You will quickly notice what many refer to as the "GNU bloat" - lots of feature flag SPAM - references to environment variables that will bite you.
- Rust MIT has performance from avoiding branch mispredictions and better cache efficency that BSD and GNU can learn from.
- Rust MIT has some parser safety innovations that are game changing on eliminating whole classes of bugs.
- Rust MIT has memory issues on several utilities.
- Rust MIT has huge binaries due to static linking the standard library.
- Rust MIT hasn't yet exploited many operating system call hints/advice yet.
- Rust MIT has a very immature test infrastucture.

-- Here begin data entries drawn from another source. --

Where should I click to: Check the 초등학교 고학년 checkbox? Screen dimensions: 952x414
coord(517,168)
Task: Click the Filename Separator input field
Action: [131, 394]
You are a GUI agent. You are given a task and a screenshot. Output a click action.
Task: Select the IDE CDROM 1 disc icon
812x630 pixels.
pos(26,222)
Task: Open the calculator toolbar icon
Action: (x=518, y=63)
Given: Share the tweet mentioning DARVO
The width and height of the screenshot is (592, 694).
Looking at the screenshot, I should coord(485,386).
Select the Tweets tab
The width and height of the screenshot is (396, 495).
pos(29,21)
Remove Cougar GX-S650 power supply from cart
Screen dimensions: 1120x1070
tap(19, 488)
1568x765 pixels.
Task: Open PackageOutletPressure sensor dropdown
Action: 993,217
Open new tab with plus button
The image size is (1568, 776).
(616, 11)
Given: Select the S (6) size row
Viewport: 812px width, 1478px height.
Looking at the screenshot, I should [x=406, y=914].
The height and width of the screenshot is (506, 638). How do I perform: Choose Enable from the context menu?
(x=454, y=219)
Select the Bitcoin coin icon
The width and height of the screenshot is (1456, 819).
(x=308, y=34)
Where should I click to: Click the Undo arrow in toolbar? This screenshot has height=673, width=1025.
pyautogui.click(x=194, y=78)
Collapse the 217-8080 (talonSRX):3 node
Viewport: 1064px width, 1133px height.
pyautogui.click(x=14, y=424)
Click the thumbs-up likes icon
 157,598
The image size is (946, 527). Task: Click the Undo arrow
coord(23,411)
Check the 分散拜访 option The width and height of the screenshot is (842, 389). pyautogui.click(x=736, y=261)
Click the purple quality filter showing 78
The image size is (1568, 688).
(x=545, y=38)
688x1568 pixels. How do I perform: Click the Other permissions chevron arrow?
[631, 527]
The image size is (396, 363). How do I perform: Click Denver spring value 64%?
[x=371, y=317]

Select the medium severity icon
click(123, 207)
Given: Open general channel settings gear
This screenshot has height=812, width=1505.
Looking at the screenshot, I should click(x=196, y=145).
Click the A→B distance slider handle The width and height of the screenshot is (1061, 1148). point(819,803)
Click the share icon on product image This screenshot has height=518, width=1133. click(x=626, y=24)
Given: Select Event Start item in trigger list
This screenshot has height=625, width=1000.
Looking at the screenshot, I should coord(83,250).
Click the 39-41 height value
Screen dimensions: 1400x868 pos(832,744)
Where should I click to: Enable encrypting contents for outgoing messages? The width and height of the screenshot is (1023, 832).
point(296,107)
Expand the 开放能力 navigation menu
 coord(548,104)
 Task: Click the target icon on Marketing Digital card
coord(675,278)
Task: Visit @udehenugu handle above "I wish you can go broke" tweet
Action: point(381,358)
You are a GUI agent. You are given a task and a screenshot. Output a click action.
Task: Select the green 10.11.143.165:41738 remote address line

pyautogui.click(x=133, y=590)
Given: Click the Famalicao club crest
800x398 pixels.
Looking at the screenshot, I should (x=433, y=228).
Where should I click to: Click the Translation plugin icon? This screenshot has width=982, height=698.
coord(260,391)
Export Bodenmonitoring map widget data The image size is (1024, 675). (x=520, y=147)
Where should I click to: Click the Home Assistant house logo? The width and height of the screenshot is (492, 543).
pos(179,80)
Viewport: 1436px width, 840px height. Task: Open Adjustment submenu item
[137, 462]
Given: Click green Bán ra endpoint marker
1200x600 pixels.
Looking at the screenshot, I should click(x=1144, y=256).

- If you want to learn Rust help with coreutils - you will instantly know system calls better than 90% of the "professional" Rust developers out there.
- GNU has filesystem paranoia. What is snake oil and what should be adopted by all?
- Much better benchmarks and sharing of test suites.
- Need at least some formal specification with Alloy/TLA+.
- Be mindful of branch mispredictions. Write branch free code or recompile with PGO branch hints.
- More shell level testing. AWK style expectation tests - not language specific tests.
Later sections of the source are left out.